** Opening Material provided block **
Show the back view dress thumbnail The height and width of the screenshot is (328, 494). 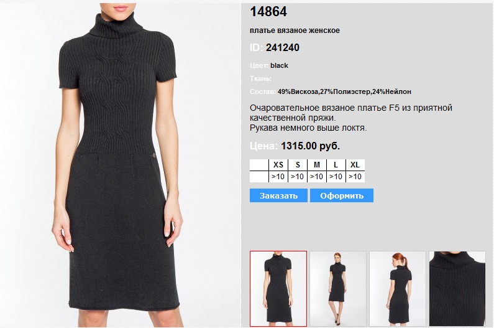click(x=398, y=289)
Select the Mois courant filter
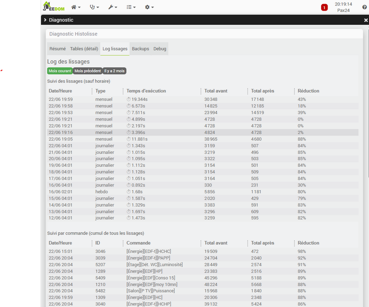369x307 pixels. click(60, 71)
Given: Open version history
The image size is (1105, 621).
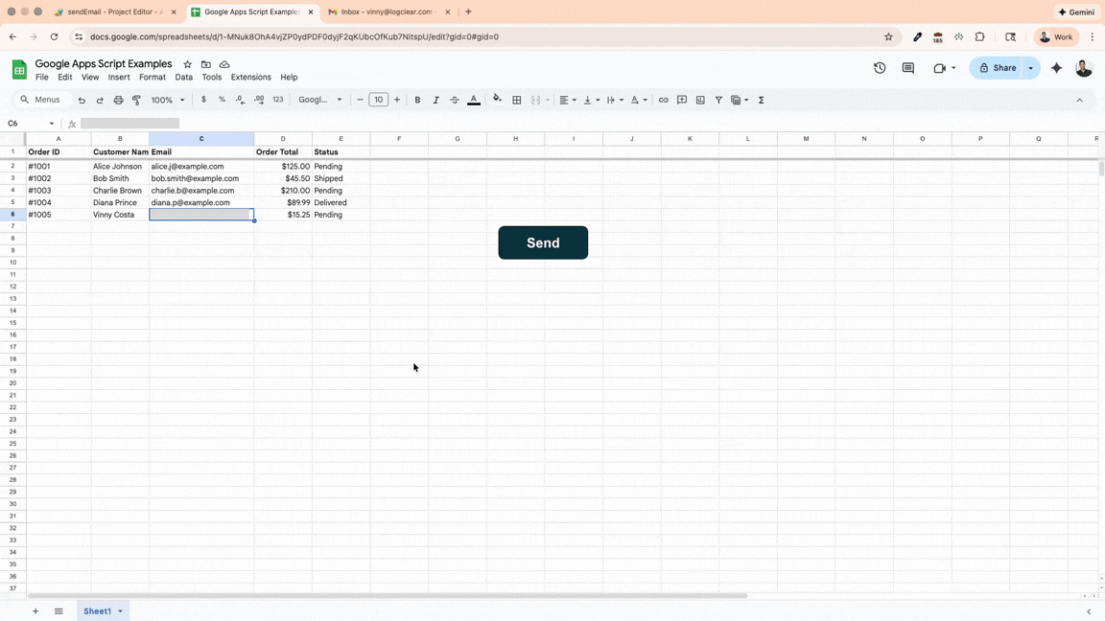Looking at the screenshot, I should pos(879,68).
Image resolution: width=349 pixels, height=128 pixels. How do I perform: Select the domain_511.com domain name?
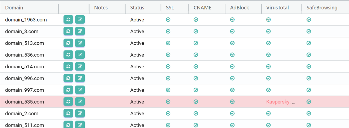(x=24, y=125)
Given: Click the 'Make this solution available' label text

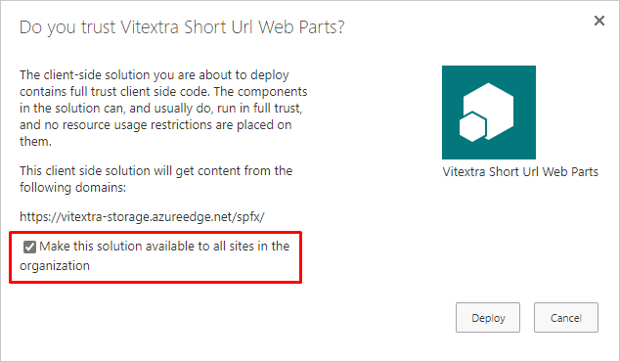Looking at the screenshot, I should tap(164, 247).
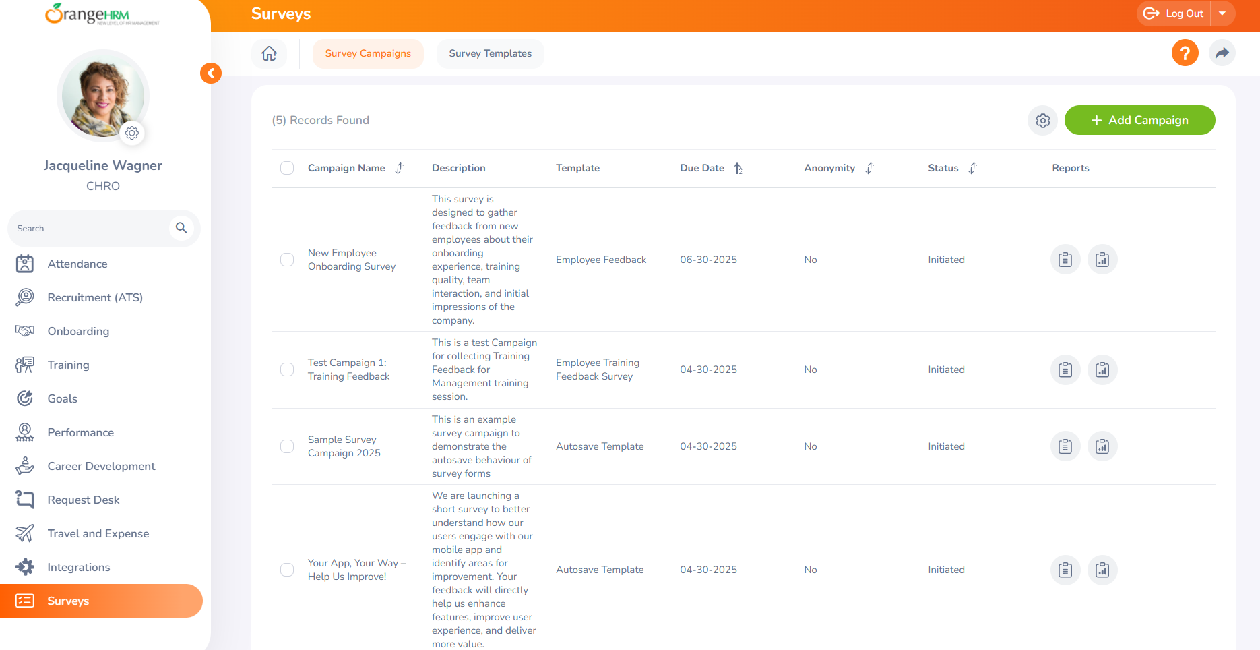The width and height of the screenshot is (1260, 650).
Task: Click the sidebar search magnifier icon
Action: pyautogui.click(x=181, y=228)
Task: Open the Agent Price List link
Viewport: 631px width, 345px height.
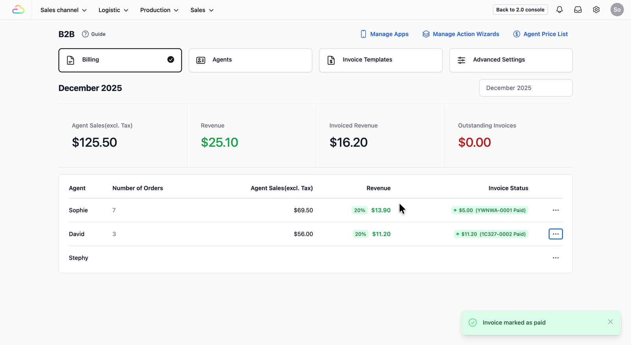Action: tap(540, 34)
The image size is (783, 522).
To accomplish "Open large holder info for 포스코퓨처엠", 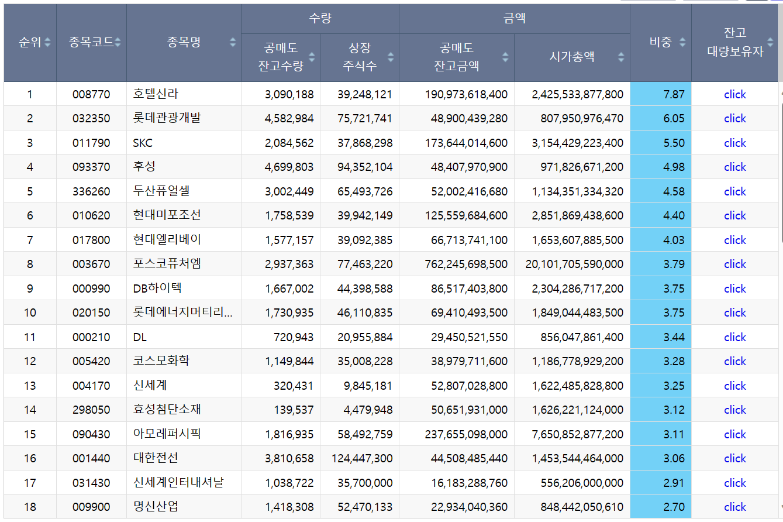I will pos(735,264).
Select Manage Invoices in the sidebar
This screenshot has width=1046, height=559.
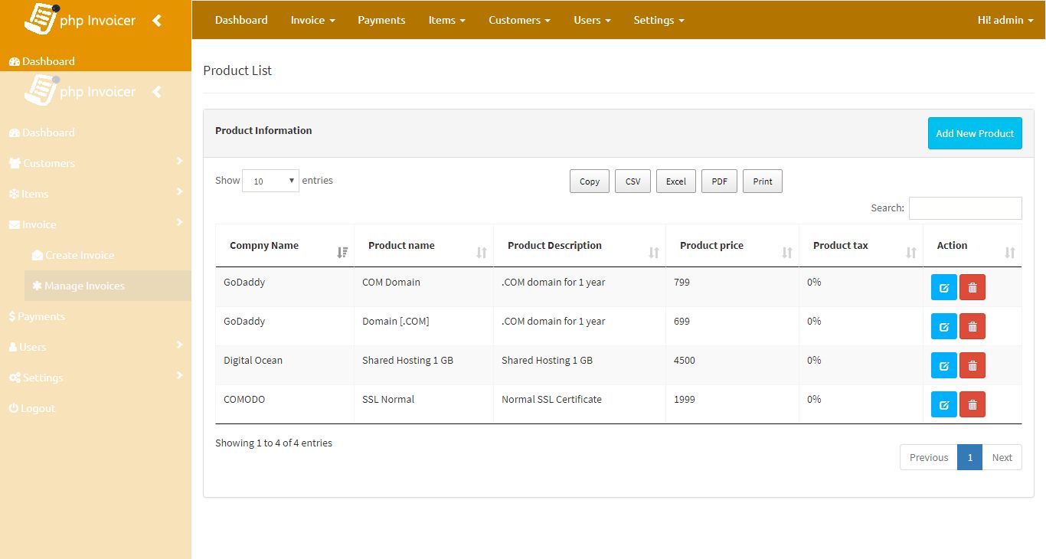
** Closing Material provided block **
** Opening Material provided block **
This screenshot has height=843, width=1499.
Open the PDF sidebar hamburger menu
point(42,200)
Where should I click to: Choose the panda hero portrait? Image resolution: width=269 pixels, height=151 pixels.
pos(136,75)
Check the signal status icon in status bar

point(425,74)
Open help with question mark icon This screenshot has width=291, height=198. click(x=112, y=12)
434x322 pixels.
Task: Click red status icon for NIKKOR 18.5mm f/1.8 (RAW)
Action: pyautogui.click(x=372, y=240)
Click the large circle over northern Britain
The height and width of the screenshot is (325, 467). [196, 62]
** Closing Material provided block **
* [Problem to solve] Using the entries above, repeat exactly the lines from the one with "Image resolution: width=349" to the one with "Task: Open the Agent Price List link", both included, and leave the pictures behind.

* [Output of the task]
Image resolution: width=349 pixels, height=128 pixels. How do I perform: Select the domain_511.com domain name?
(x=24, y=125)
Given: Click the 'Make this solution available' label text

Looking at the screenshot, I should tap(164, 247).
The width and height of the screenshot is (1260, 650).
Task: Click the sidebar search magnifier icon
Action: pyautogui.click(x=181, y=228)
Task: Open the Agent Price List link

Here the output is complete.